Akibatnya, perusahaan sering seenaknya membuang limbah, merugikan masyarakat, dan baru bertindak ketika terjadi protes atau gugatan. Sayangnya, sikap pemerintah dan perusahaan belum dewasa. Mereka hanya bereaksi setelah masyarakat menderita.
Konsep ekonomi biru atau ekonomi hijau yang pemerintah gadang-gadang, harusnya mengedepankan keadilan dan kesejahteraan lingkungan, bukan hanya keuntungan pengusaha. Sayangnya, konsep itu cenderung pemerintah abaikan, dan memberikan ruang bagi perusahaan untuk melakukan monitoring sendiri, yang sulit membuahkan hasil jujur.

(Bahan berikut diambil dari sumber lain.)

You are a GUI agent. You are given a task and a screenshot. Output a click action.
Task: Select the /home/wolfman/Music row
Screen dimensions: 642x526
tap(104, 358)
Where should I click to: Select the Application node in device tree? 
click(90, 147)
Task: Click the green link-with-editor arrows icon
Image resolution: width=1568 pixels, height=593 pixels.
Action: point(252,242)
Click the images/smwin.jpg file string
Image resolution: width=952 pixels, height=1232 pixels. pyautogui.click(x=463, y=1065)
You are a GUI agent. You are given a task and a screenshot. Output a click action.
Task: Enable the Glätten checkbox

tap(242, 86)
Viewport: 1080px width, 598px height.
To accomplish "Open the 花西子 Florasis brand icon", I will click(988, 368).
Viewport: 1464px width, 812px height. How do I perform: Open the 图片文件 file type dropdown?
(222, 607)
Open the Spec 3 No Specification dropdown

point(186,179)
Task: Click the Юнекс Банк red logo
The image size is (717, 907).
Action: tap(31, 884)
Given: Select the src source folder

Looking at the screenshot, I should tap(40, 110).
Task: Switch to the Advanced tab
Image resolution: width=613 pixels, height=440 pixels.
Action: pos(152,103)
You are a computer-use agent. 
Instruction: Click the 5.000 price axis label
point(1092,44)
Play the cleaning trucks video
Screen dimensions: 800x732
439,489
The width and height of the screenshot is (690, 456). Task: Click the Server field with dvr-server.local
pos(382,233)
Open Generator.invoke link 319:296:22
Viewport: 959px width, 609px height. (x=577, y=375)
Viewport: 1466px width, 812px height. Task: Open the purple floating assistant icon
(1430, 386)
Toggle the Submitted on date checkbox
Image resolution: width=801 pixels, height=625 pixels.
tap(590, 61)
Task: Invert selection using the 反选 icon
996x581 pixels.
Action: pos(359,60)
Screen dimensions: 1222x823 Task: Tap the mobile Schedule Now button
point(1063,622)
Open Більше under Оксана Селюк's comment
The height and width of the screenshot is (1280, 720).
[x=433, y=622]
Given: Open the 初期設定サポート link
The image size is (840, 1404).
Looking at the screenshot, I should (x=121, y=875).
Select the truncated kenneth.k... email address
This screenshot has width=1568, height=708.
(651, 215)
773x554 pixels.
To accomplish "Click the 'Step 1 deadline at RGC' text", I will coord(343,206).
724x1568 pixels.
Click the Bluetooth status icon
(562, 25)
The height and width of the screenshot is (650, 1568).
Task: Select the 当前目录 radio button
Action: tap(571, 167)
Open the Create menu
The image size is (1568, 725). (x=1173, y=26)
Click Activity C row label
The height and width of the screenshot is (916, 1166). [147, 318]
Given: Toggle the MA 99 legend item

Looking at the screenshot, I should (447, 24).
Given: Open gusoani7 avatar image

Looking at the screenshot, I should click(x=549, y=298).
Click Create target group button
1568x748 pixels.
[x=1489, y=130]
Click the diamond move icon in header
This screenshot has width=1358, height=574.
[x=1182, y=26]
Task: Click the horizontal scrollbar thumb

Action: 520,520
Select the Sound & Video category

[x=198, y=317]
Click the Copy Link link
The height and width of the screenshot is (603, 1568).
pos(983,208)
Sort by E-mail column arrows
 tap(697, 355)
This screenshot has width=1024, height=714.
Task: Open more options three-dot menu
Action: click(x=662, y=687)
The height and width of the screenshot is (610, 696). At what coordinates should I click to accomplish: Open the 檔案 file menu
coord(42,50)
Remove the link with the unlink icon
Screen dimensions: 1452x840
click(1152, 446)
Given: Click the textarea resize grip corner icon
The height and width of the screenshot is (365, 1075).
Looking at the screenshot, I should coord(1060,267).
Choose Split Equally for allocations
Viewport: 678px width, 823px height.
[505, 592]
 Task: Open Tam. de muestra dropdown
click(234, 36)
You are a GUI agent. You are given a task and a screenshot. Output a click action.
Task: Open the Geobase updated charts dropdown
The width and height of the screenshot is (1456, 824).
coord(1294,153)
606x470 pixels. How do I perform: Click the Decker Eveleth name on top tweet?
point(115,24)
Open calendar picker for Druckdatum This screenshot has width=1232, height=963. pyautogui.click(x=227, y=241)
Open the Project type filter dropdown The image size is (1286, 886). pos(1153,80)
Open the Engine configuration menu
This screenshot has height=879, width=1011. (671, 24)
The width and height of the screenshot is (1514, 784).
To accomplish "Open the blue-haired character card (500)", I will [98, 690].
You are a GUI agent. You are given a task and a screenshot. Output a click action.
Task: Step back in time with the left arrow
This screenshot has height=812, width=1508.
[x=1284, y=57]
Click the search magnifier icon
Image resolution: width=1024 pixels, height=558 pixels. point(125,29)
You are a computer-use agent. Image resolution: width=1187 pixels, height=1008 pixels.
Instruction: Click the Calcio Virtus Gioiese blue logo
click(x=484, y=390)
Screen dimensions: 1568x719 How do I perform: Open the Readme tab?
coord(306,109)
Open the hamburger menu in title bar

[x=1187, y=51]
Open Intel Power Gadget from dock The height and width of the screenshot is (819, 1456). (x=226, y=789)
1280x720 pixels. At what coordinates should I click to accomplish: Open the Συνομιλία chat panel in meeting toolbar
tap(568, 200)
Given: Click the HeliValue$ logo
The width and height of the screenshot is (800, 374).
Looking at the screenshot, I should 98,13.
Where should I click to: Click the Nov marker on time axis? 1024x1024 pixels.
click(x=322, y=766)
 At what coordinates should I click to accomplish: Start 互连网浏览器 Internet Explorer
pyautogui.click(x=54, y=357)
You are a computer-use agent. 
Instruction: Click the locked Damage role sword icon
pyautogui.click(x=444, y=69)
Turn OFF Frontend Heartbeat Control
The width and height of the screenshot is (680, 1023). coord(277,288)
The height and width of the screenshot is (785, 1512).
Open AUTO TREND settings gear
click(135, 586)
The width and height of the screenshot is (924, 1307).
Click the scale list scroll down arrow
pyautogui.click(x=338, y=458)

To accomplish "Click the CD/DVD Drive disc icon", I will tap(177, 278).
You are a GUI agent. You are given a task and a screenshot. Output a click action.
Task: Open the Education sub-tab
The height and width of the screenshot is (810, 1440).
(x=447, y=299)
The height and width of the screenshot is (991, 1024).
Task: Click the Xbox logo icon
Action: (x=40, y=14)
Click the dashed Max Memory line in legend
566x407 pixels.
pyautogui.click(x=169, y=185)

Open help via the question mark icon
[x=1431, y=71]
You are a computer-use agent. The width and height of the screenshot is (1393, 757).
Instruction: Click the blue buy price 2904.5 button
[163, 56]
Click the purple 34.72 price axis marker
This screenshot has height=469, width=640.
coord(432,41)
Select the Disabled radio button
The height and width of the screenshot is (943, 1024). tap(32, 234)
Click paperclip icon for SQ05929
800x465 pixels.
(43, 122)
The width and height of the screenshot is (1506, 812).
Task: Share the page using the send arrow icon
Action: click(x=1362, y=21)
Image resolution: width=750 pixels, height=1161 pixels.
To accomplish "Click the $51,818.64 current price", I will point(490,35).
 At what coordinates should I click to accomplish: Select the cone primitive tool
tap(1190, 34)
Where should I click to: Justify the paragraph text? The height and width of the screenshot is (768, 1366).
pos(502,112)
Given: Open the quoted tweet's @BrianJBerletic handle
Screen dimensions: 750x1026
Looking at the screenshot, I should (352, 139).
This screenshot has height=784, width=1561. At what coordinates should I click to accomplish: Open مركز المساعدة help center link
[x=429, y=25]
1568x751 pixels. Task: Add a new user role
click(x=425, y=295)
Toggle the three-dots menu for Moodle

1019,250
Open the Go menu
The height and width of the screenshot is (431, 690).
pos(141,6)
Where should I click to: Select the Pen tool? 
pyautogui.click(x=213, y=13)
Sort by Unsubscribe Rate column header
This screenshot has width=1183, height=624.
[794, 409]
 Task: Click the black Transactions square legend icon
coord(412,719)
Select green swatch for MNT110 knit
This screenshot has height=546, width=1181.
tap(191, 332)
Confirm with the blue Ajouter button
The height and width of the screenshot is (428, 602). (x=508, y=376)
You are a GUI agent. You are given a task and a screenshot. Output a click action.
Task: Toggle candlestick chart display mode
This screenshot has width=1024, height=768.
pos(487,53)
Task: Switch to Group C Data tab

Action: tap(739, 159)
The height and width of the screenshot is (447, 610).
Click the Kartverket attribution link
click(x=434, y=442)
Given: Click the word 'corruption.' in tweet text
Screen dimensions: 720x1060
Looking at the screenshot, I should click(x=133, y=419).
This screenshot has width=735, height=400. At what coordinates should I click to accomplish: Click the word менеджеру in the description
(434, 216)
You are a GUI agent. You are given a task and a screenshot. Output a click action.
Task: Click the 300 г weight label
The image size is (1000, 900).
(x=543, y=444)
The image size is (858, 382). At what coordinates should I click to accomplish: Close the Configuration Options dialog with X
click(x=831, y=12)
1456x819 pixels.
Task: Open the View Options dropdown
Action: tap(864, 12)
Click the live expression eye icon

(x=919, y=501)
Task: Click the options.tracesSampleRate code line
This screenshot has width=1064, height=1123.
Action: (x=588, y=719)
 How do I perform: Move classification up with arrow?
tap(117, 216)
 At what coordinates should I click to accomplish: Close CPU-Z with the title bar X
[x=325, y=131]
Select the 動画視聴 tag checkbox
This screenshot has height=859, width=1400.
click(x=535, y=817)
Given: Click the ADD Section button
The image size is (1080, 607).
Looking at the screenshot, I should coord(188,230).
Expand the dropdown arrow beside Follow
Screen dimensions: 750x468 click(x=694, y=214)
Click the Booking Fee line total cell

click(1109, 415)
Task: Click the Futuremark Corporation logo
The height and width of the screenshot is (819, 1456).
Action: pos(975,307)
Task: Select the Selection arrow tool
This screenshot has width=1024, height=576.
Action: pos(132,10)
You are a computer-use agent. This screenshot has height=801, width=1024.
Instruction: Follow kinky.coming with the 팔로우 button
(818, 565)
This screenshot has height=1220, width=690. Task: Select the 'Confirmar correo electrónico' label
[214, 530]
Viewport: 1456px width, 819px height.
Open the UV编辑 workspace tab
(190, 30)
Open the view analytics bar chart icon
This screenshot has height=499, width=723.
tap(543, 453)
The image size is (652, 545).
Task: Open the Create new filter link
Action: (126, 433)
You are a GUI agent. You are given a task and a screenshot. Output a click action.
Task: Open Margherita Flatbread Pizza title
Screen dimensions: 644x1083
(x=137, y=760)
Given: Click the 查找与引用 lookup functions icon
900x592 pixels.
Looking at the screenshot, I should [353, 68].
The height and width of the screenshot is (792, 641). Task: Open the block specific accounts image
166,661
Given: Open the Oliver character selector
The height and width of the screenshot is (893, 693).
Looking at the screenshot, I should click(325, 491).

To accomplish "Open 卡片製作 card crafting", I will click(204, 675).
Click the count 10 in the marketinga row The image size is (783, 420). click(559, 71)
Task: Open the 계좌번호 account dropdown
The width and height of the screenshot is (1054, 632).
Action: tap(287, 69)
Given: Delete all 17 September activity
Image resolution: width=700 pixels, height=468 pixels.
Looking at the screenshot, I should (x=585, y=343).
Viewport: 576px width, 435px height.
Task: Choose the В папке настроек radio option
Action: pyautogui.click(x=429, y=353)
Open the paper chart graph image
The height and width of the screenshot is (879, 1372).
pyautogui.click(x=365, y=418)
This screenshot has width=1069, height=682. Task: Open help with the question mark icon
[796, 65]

“Karena itu, perlu jalan tengah antara kepentingan perusahaan tambang dan sektor-sektor lain seperti perikanan, pertanian, dan kehutanan.”
Aslan berharap, semua pihak dapat duduk bersama merumuskan solusi yang ramah lingkungan dan berkeadilan. Perlu antisipasi serangan balik dari pihak yang kena tuntut, dan mempelajari putusan ini untuk mengawalnya serta tidak terjadi pembalikan keadaan.
Fatih Gama Abisono, doktoral Ilmu Politik Universitas Gadjah Mada, yang sedang meneliti politik batubara di tengah transisi energi, menyayangkan, kurangnya kepatuhan perusahaan terhadap aturan. Termasuk dalam aspek lingkungan, sosial dan tata kelola (environmental, social, and governance/ESG), yang seharusnya memastikan kepatuhan lingkungan sebelum proyek beroperasi.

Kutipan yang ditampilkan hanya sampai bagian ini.